■ Directions:
If a line below includes the string "computer", copy it.

[Opening Data section]

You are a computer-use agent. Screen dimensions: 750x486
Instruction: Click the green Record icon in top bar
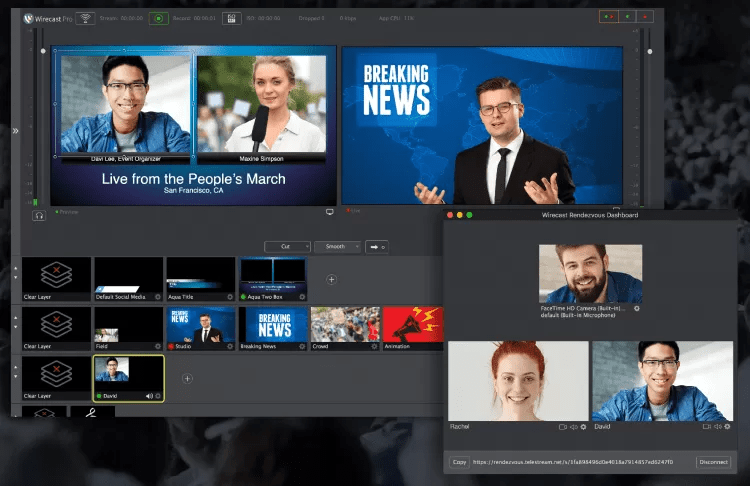click(x=159, y=18)
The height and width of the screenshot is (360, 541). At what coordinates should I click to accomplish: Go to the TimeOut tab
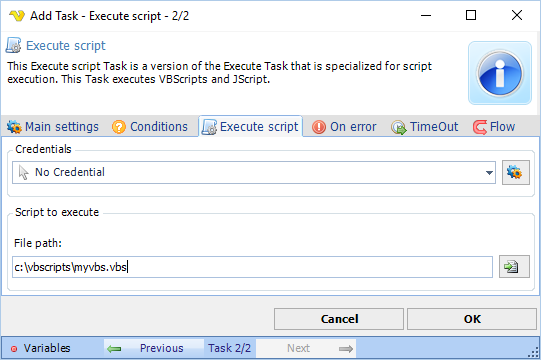[424, 127]
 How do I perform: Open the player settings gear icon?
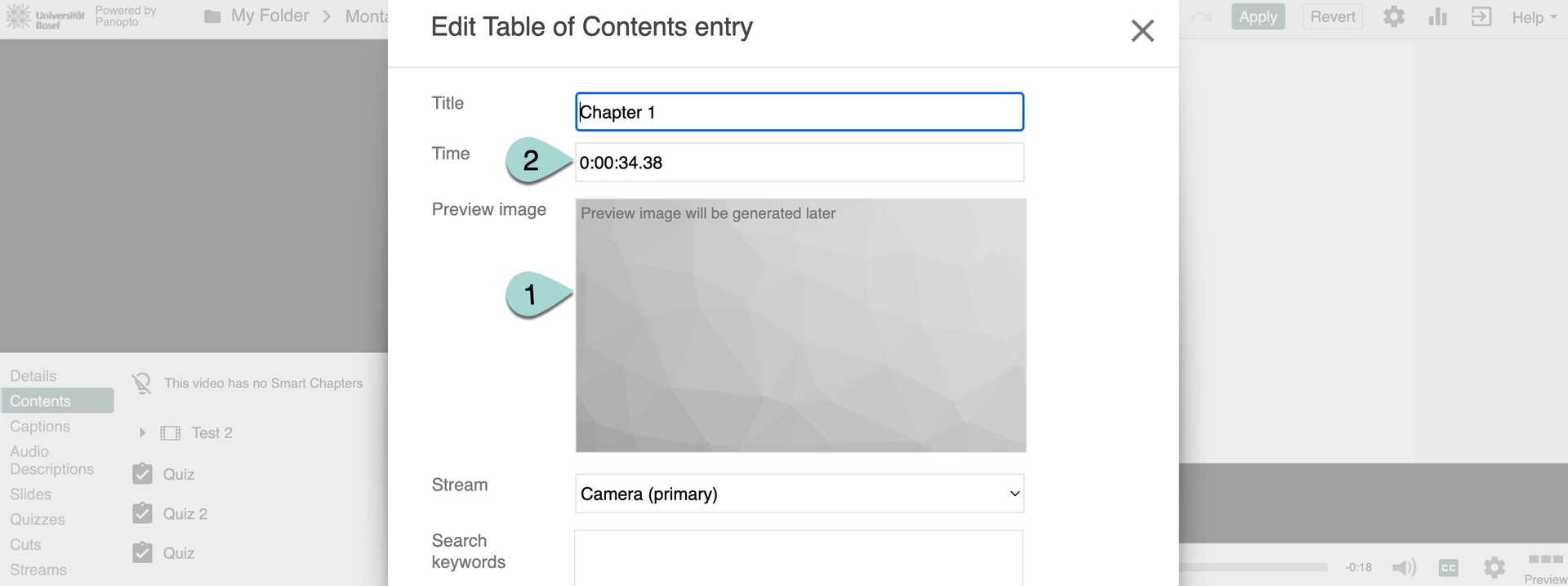1494,567
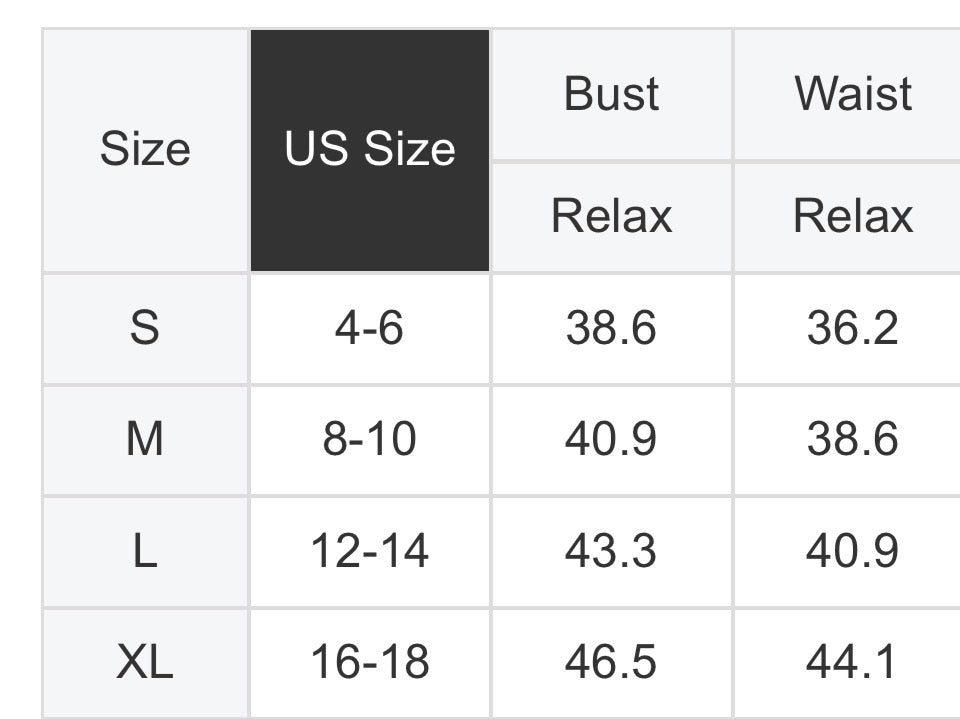Click the Size column header
This screenshot has height=719, width=960.
click(145, 150)
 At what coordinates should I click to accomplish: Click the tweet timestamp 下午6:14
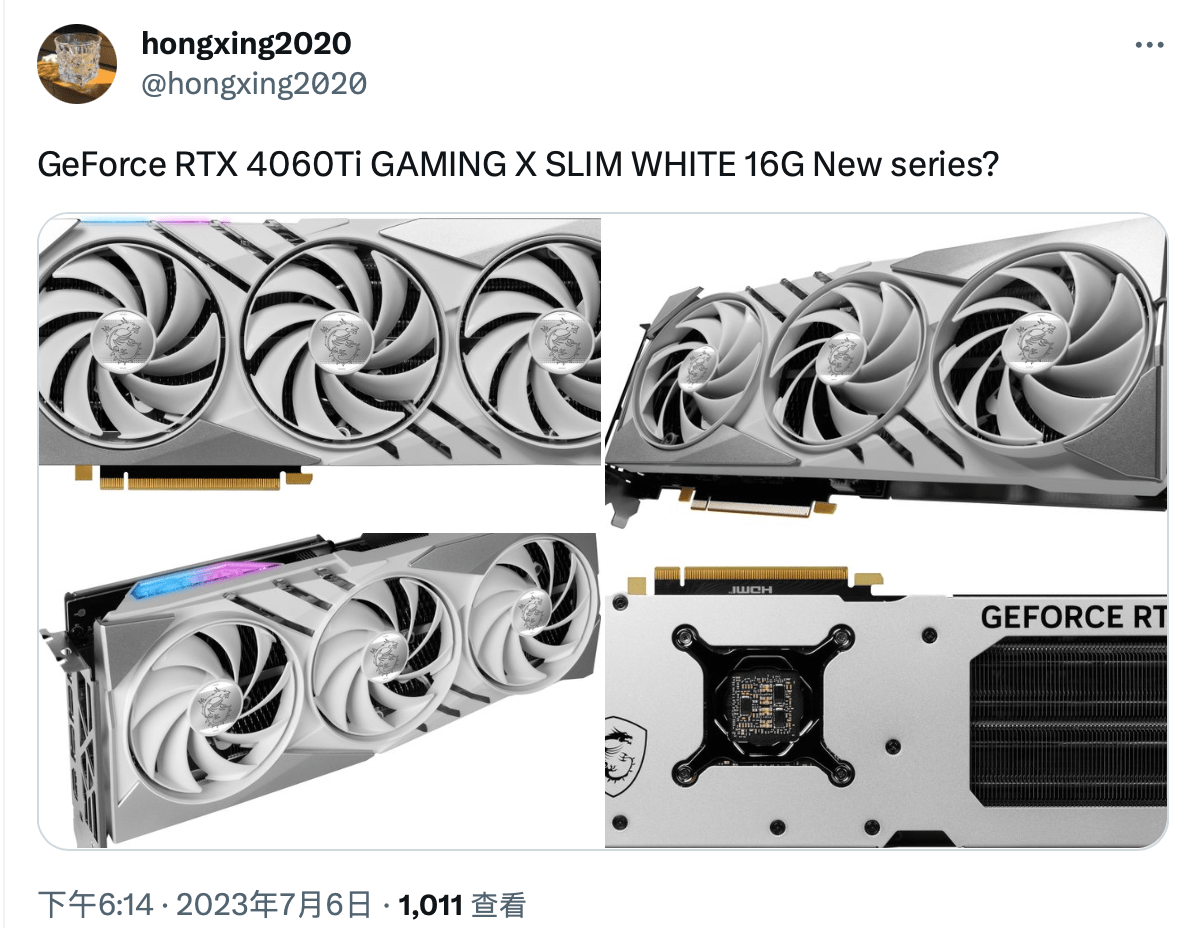click(x=96, y=904)
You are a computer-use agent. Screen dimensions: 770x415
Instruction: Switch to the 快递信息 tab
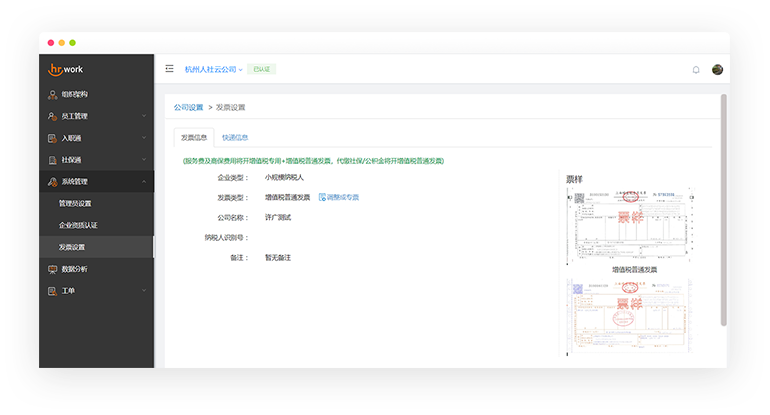coord(235,137)
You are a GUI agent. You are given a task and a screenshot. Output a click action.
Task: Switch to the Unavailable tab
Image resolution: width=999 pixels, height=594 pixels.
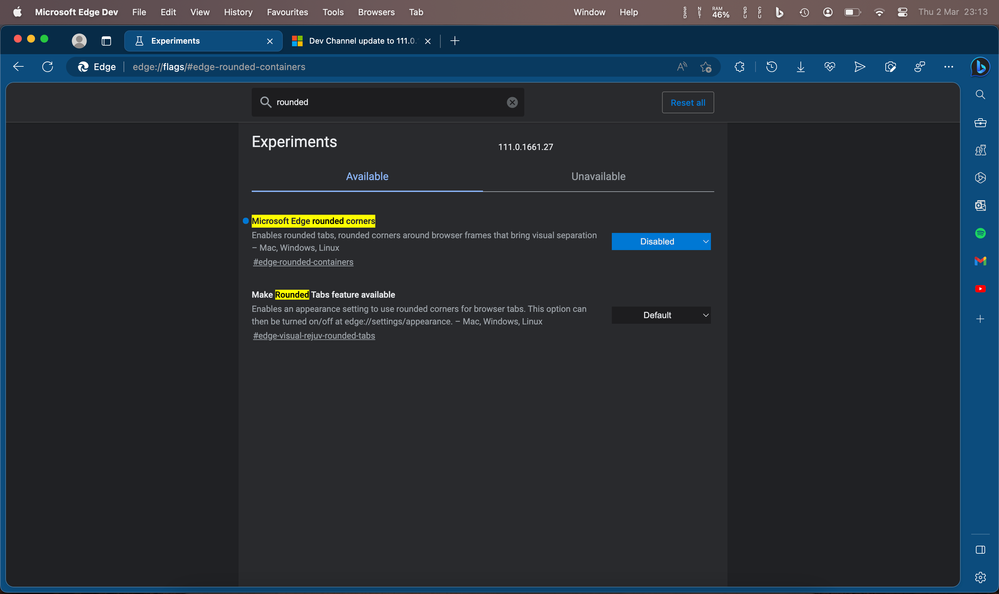tap(598, 177)
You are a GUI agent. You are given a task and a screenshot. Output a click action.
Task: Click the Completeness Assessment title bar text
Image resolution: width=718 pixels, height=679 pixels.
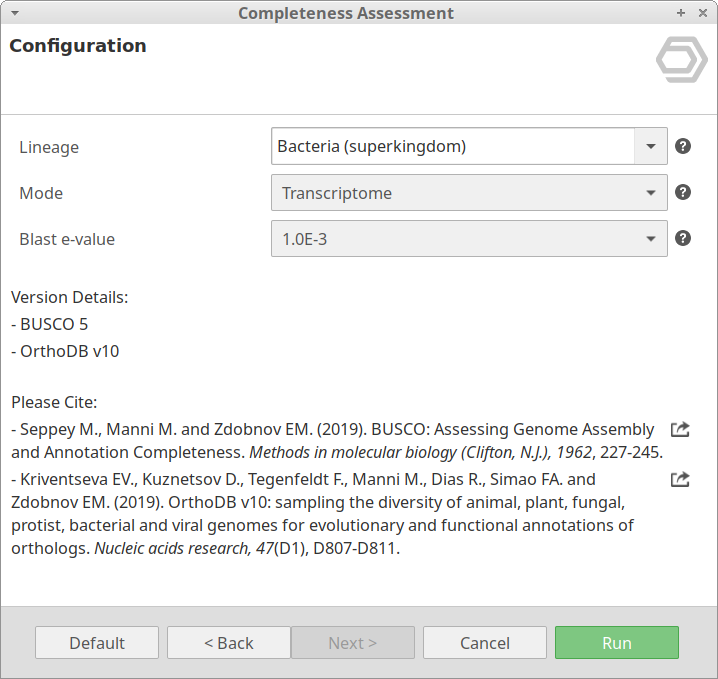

[Closing Data section]

■ Result for this exercise:
You are a computer-use agent. Screen dimensions: 750x486
You are a computer-use agent. Screen dimensions: 770x415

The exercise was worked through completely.